*GIVEN PROBLEM*
Collect every line of the material below that contains the word "This" and copy each one out in full. Case matters.

*GIVEN INFORMATION*
▬▬▬▬▬▬

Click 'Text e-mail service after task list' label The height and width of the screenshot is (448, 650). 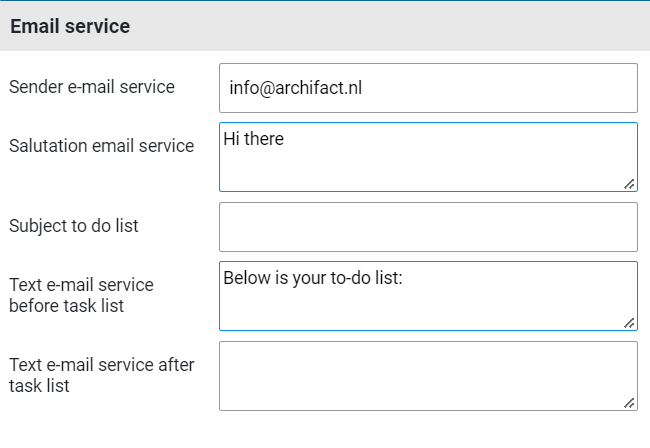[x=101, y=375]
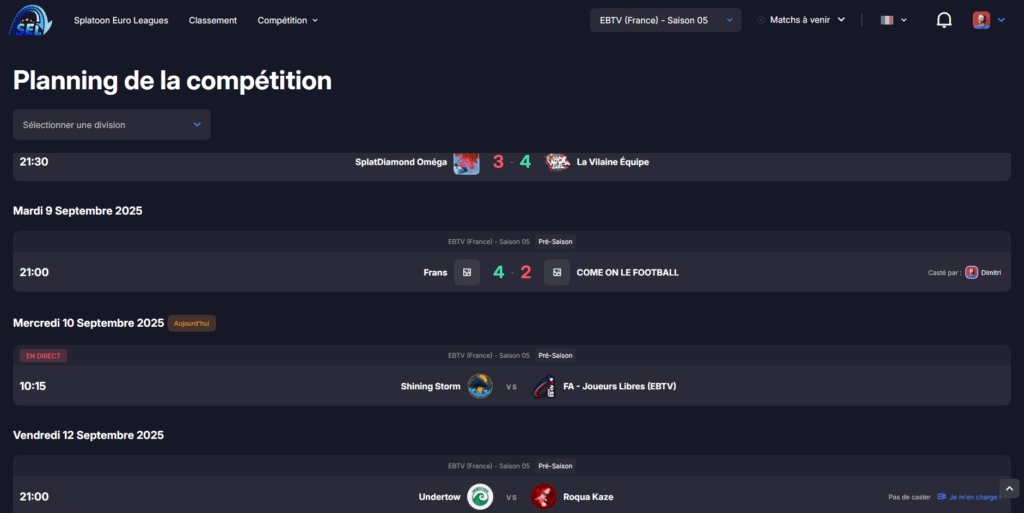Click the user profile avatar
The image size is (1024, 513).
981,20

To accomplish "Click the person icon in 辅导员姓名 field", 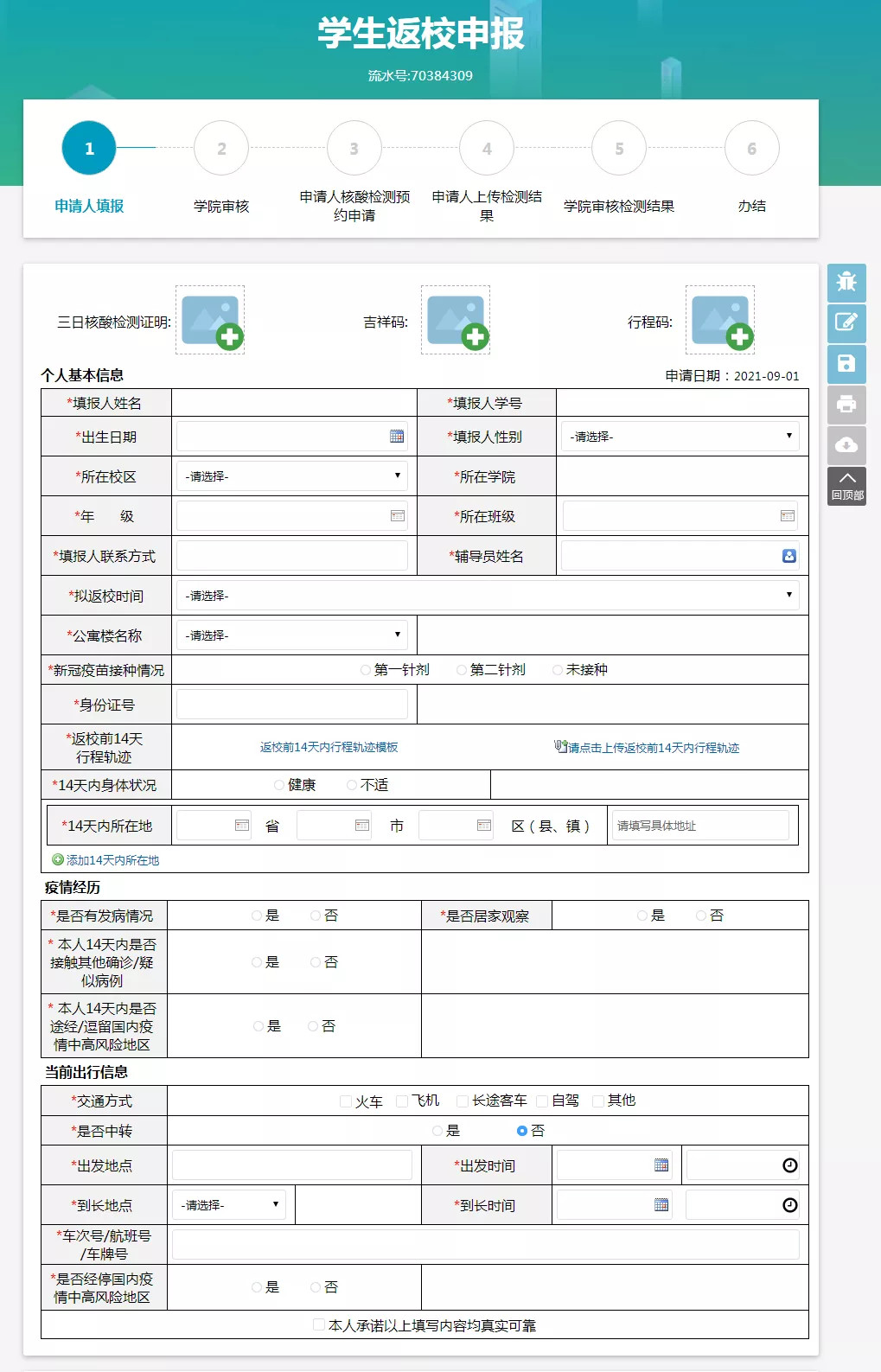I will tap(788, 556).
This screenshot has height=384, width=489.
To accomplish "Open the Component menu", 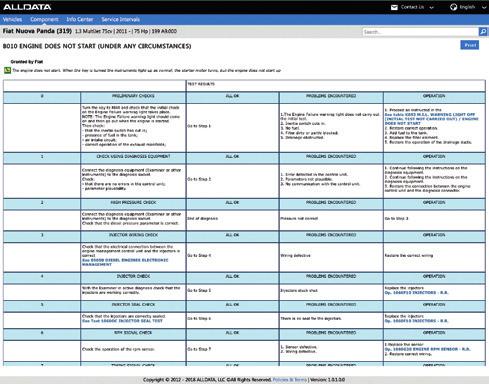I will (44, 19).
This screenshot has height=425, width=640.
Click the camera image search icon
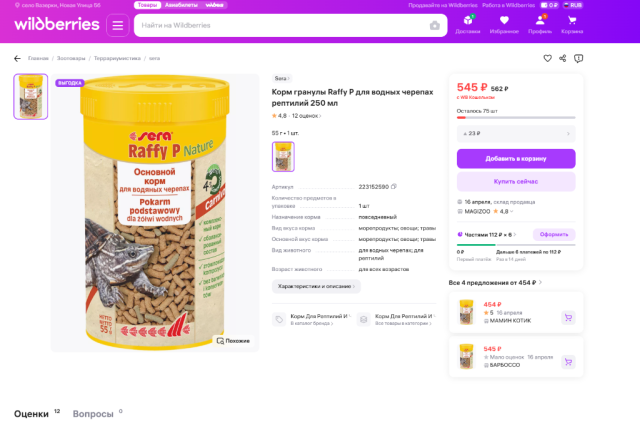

▬▬▬▬▬▬

*RESULT*
This screenshot has height=384, width=489.
This screenshot has height=425, width=640.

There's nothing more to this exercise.